Menu
Libération
Archéologie

A Pompéi, des fouilles mettent au jour une boulangerie-prison et racontent les conditions de travail dans l’Antiquité

Après de nouvelles excavations dans une maison, le site italien ajoute une pièce à la compréhension de la vie quotidienne de l’époque antique. Des détails permis par l’éruption qui a tout figé et conservé.
La boulangerie-prison découverte à Pompéi. ( Parco archeologico di Pompei/Reuters)
publié le 9 décembre 2023 à 15h28

Après la fresque inédite d’une pizza ou encore une chambre d’esclaves intrigante, les fouilles de Pompéi livrent un nouveau trésor en 2023. Des archéologues ont mis au jour une «boulangerie-prison» dans la cité antique de Pompéi, détruite en l’an 79 avant Jésus-Christ par l’éruption du Vésuve. Des esclaves enfermés, des ânes aux yeux bandés dans un espace confiné… les excavations menées dans une maison de la Regio IX ont permis de découvrir «une pièce étroite sans vue extérieure, dotée de petites fenêtres avec des barreaux en fer pour laisser passer la lumière», a annoncé dans un communiqué le site situé près de Naples, dans le sud de l’Italie. C’est l’une des 36 boulangeries connues à ce jour sur le site archéologique, deuxième destination touristique la plus visitée d’Italie après le Colisée de Rome.

Des «gravures au sol pour coordonner le mouvement des animaux»

Les archéologues ont conclu à la présence d’une «boulangerie-prison, où les esclaves et les ânes étaient enfermés et exploités pour moudre le grain nécessaire à la production du pain». Les recherches ont aussi révélé la présence de «gravures au sol pour coordonner le mouvement des animaux, obligés de tourner pendant des heures avec les yeux bandés».
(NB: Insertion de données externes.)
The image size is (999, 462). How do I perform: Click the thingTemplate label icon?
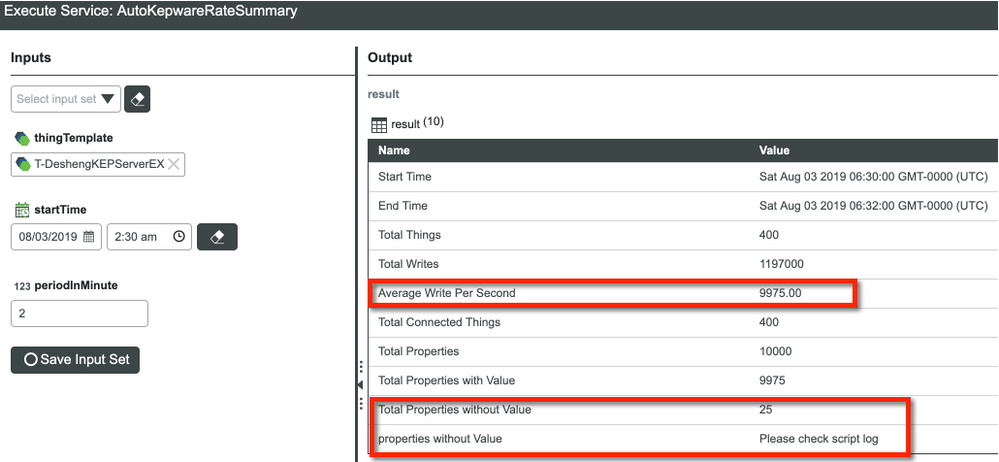(x=22, y=138)

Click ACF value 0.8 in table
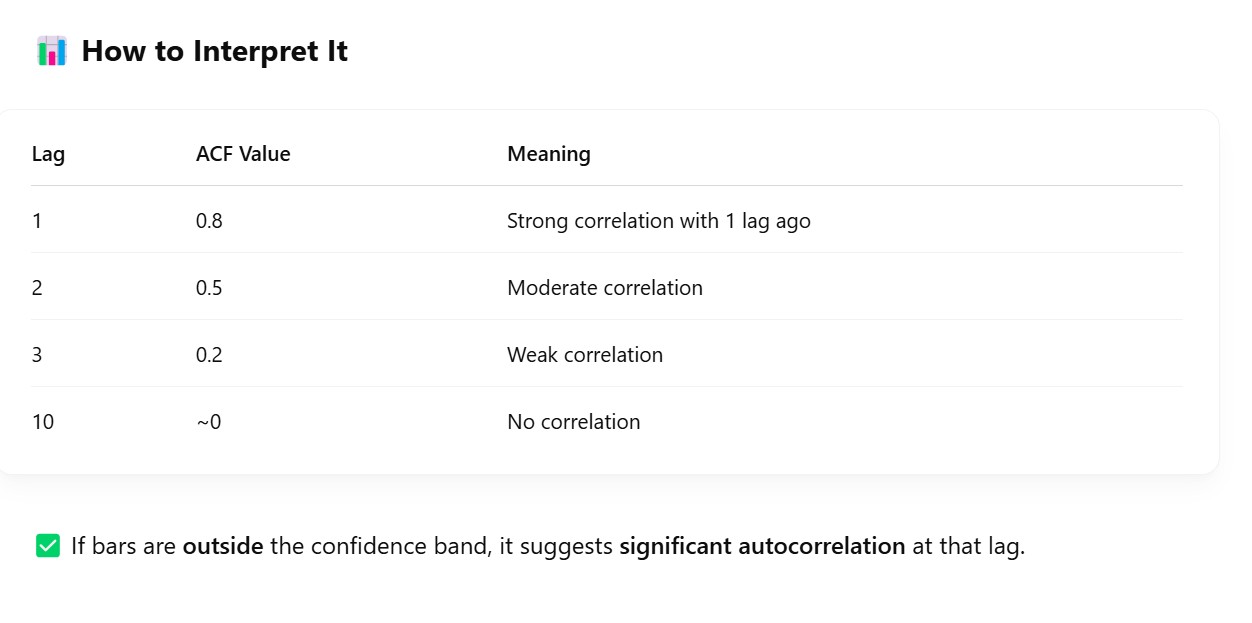[x=209, y=221]
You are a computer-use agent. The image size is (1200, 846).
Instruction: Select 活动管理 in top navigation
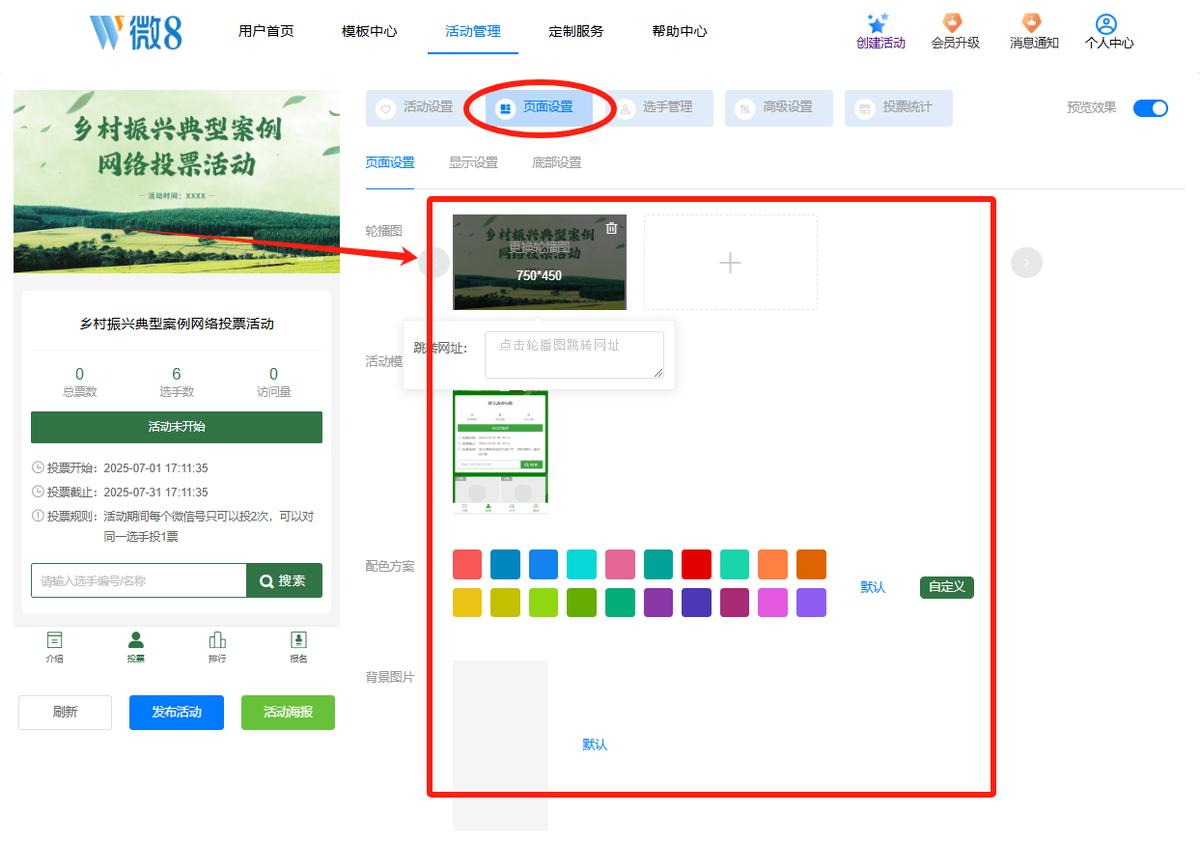tap(473, 31)
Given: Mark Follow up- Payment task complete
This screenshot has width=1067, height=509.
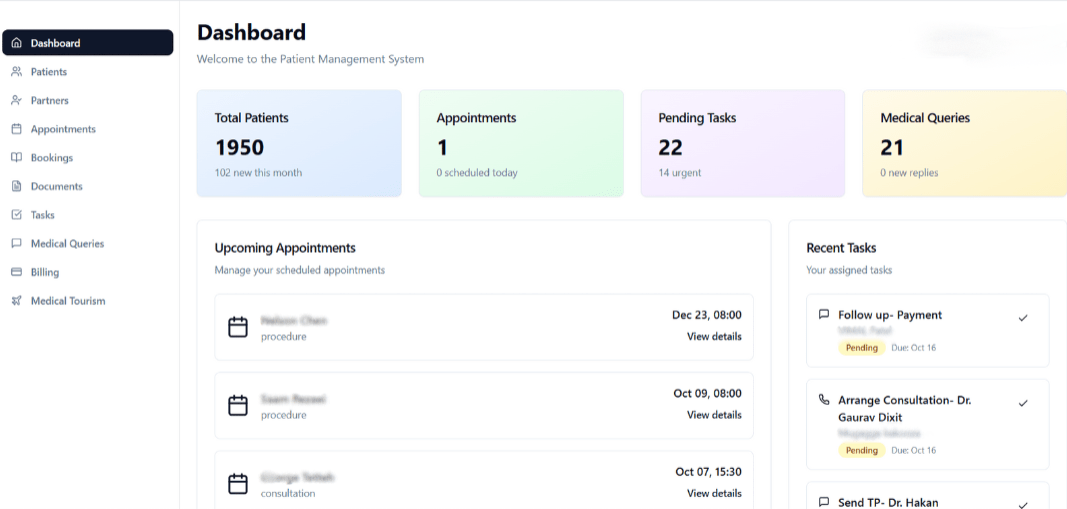Looking at the screenshot, I should [x=1023, y=318].
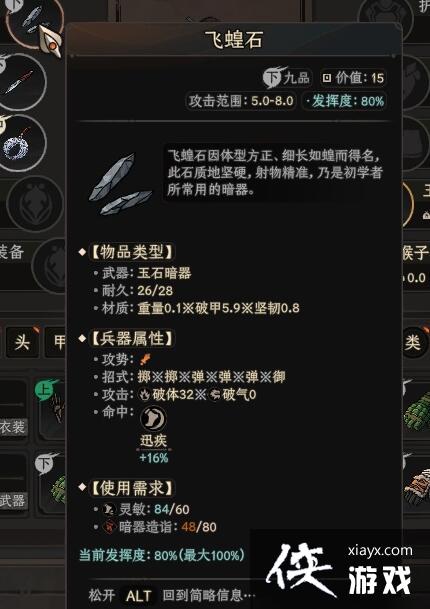Switch to the 甲 equipment tab
Screen dimensions: 430x609
tap(56, 343)
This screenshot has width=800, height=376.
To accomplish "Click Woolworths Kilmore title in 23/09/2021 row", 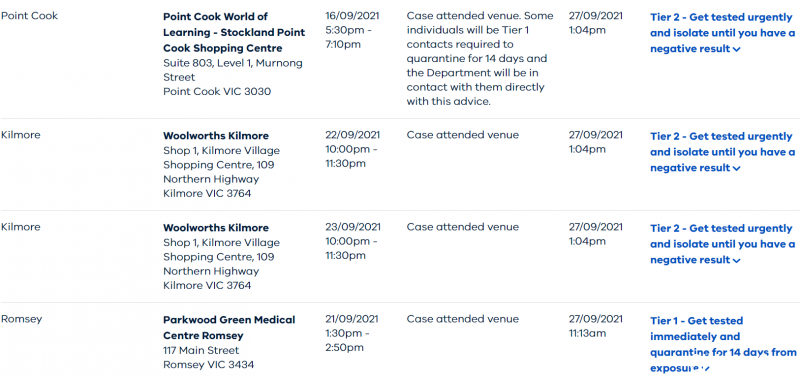I will pos(216,228).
Construite à partir du IIe siècle avant J.-C., la maison, alors en cours de rénovation, était «divisée – comme c’est souvent le cas – en un secteur résidentiel orné de fresques raffinées et une zone de production destinée ici à la fabrication du pain», ajoute le communiqué. Dans l’une des pièces de la boulangerie, trois squelettes avaient déjà été retrouvés ces derniers mois, confirmant que la maison était habitée. Une mangeoire offrant de la place pour six ou sept animaux était également présente, les ânes qui déplaçaient les meules devant passer leur vie essentiellement entre cet endroit et leur lieu de travail, dans l’obscurité. Ces conclusions sont facilitées par la cendre volcanique crachée il y a deux mille ans par le Vésuve qui s’est sédimentée sur la plupart des habitations de Pompéi, ce qui a permis de les préserver presque intégralement, tout comme nombre des corps des 3 000 morts que causa la catastrophe.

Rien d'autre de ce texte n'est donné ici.